-- AIM OF THE TASK --
Reproduce each of the following rows word for word, in the same order.

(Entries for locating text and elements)

____

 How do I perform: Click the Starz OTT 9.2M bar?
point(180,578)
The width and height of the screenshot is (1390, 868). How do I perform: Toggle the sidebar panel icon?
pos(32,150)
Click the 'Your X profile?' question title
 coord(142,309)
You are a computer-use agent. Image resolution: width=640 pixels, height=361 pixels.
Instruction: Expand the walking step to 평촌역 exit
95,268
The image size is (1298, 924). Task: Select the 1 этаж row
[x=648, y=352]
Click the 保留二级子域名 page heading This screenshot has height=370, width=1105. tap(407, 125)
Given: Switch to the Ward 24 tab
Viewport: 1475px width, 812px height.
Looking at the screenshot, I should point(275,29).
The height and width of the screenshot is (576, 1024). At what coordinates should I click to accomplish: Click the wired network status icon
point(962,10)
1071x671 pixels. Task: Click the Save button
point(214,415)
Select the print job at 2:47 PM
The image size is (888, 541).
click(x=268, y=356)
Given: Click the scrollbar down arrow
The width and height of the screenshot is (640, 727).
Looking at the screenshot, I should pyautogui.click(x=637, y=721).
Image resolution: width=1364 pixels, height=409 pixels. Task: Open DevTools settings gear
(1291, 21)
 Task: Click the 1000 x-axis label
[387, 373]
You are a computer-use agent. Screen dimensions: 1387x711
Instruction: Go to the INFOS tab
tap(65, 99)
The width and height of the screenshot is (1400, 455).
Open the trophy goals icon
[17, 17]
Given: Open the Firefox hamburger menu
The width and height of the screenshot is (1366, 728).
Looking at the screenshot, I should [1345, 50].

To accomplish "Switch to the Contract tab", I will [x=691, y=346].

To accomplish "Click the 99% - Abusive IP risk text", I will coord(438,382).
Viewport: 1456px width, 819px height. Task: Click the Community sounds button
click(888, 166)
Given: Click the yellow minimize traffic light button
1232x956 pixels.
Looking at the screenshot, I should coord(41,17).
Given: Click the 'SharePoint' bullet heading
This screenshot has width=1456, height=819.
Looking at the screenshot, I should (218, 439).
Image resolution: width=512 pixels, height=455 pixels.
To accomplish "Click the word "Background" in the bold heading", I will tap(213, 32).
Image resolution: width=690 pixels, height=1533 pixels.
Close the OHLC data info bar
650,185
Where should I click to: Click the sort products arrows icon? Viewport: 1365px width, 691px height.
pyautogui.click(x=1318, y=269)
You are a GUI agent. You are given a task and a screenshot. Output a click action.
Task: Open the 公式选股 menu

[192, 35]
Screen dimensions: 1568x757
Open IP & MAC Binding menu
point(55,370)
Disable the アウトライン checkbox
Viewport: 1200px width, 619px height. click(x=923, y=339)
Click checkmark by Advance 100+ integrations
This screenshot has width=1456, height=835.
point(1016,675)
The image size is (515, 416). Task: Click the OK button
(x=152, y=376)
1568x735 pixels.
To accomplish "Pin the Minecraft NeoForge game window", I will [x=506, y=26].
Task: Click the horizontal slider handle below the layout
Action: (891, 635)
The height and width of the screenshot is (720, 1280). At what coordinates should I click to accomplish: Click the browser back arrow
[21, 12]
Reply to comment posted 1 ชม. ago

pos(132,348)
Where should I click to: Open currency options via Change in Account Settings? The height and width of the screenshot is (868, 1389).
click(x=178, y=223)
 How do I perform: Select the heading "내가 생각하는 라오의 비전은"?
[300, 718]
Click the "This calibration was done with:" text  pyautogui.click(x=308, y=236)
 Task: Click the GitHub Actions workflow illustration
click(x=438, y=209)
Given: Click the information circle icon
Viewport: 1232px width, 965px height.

____

-- WRITTEN ANSWER --
 How do I perform: Click the Starz OTT 9.2M bar?
point(180,578)
The width and height of the screenshot is (1390, 868). How do I perform: Toggle the sidebar panel icon?
pos(32,150)
Click the 'Your X profile?' question title
 coord(142,309)
You are a computer-use agent. Image resolution: width=640 pixels, height=361 pixels.
Instruction: Expand the walking step to 평촌역 exit
95,268
The image size is (1298, 924). Task: Select the 1 этаж row
[x=648, y=352]
Click the 保留二级子域名 page heading This screenshot has height=370, width=1105. tap(407, 125)
Given: Switch to the Ward 24 tab
Viewport: 1475px width, 812px height.
Looking at the screenshot, I should point(275,29).
The height and width of the screenshot is (576, 1024). At what coordinates should I click to accomplish: Click the wired network status icon
point(962,10)
1071x671 pixels. Task: Click the Save button
point(214,415)
Select the print job at 2:47 PM
The image size is (888, 541).
click(x=268, y=356)
Given: Click the scrollbar down arrow
The width and height of the screenshot is (640, 727).
Looking at the screenshot, I should pyautogui.click(x=637, y=721).
Image resolution: width=1364 pixels, height=409 pixels. Task: Open DevTools settings gear
(1291, 21)
 Task: Click the 1000 x-axis label
[387, 373]
You are a computer-use agent. Screen dimensions: 1387x711
Instruction: Go to the INFOS tab
tap(65, 99)
The width and height of the screenshot is (1400, 455).
Open the trophy goals icon
[17, 17]
Given: Open the Firefox hamburger menu
The width and height of the screenshot is (1366, 728).
Looking at the screenshot, I should [1345, 50].

To accomplish "Switch to the Contract tab", I will [x=691, y=346].

To accomplish "Click the 99% - Abusive IP risk text", I will coord(438,382).
Viewport: 1456px width, 819px height. Task: Click the Community sounds button
click(888, 166)
Given: Click the yellow minimize traffic light button
1232x956 pixels.
Looking at the screenshot, I should coord(41,17).
Given: Click the 'SharePoint' bullet heading
This screenshot has width=1456, height=819.
Looking at the screenshot, I should (218, 439).
Image resolution: width=512 pixels, height=455 pixels.
To accomplish "Click the word "Background" in the bold heading", I will tap(213, 32).
Image resolution: width=690 pixels, height=1533 pixels.
Close the OHLC data info bar
650,185
Where should I click to: Click the sort products arrows icon? Viewport: 1365px width, 691px height.
pyautogui.click(x=1318, y=269)
You are a GUI agent. You are given a task and a screenshot. Output a click action.
Task: Open the 公式选股 menu

[192, 35]
Screen dimensions: 1568x757
Open IP & MAC Binding menu
point(55,370)
Disable the アウトライン checkbox
Viewport: 1200px width, 619px height. click(x=923, y=339)
Click checkmark by Advance 100+ integrations
This screenshot has width=1456, height=835.
point(1016,675)
The image size is (515, 416). Task: Click the OK button
(x=152, y=376)
1568x735 pixels.
To accomplish "Pin the Minecraft NeoForge game window", I will [x=506, y=26].
Task: Click the horizontal slider handle below the layout
Action: (891, 635)
The height and width of the screenshot is (720, 1280). At what coordinates should I click to accomplish: Click the browser back arrow
[21, 12]
Reply to comment posted 1 ชม. ago

pos(132,348)
Where should I click to: Open currency options via Change in Account Settings? The height and width of the screenshot is (868, 1389).
click(x=178, y=223)
 How do I perform: Select the heading "내가 생각하는 라오의 비전은"?
[300, 718]
Click the "This calibration was done with:" text  pyautogui.click(x=308, y=236)
 Task: Click the GitHub Actions workflow illustration
click(x=438, y=209)
Given: Click the information circle icon
Viewport: 1232px width, 965px height.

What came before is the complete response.